Researchers enrolled 102 men in the study, 78 of whom were insulin-naive with diabetes who did not have cardiac ischemia; 24 were normoglycemic. They assessed myocardial LV function with MRI, and myocardial perfusion and substrate metabolism using PET. They evaluated cardiac high-energy phosphate metabolism using phosphorous P 31 magnetic resonance spectroscopy. LV diastolic function was characterized using a ratio of peak filling rates of the early filling phase to peak filling rates during atrial contraction (E/A ratio).

Myocardial blood flow was similar between the patients and those in the control group (P=.804). LV diastolic function (P=.003) and myocardial glucose uptake (P=.015) decreased in patients with diabetes vs. control patients. Myocardial nonesterified fatty acid uptake (P=.021) and myocardial fatty acid oxidation (P=.007) were higher in the patient group vs. the control group, whereas myocardial fatty acid esterification was lower in patients vs. those in the control group (P=.028). An inverse relationship between whole-body insulin sensitivity and nonesterified fatty acid (P=.001), myocardial fatty acid uptake (P=.042) and myocardial fatty acid oxidation (P=.021) was reported. Forward regression analysis suggested that heart rate, HbA1c and diastolic BP were independent determinants of E/A ratio (P<.001) and peak deceleration of the filling pressures of the early filling phase (P<.001).

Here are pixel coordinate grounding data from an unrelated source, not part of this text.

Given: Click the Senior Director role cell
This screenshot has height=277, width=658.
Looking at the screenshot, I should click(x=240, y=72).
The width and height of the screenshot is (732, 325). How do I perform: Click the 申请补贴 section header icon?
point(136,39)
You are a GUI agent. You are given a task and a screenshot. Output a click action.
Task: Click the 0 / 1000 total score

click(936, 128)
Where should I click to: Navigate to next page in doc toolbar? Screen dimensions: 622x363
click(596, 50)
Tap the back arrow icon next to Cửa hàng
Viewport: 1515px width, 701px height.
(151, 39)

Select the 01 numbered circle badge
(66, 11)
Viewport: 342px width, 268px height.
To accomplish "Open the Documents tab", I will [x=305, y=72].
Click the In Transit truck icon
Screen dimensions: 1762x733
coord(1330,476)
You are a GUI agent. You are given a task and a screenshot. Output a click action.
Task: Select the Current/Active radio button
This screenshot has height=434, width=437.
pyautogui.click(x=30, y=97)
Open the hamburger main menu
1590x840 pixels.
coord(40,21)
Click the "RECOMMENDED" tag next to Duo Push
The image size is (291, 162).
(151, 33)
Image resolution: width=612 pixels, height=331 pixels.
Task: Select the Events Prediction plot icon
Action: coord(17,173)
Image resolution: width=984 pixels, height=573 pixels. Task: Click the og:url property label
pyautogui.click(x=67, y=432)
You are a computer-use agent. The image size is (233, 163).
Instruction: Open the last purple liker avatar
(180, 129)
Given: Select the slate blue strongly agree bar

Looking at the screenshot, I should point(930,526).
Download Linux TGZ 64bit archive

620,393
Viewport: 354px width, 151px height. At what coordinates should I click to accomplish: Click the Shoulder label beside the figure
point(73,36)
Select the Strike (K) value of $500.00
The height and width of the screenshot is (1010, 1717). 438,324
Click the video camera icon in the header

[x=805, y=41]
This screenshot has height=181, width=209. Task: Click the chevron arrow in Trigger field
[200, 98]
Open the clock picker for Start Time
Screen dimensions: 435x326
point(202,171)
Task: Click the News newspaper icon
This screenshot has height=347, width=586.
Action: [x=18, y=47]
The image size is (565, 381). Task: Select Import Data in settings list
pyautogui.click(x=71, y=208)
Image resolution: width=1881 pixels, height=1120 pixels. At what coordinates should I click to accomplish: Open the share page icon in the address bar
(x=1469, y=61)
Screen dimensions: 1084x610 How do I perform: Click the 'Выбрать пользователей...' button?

“In the absence of myocardial ischemia, patients with uncomplicated type 2 diabetes showed impaired LV diastolic function and decreased compliance in addition to whole-body and myocardial insulin resistance, collectively leading to altered myocardial substrate metabolism, favoring nonesterified fatty acid over glucose as a substrate,” the researchers wrote. “Large-scale longitudinal studies using similar combined measurements should establish the influence of early metabolic and functional changes on the development of clinically relevant cardiac disease in type 2 diabetes over time, including congestive HF and cardiac ischemia, and further define the efficacy of targeted interventions to halt the progression of compensated diabetic cardiomyopathy into overt cardiac disease.”

Rijzewijk LJ. J Am Coll Cardiol. 2009;54:1524-1532.

PERSPECTIVE

These findings do not surprise me. It is only when ketone levels climb, as they do in low carb/high protein diets, that this may be a problem. This is also different than systolic dysfunction, where I believe there is a problem with the metabolic pathway.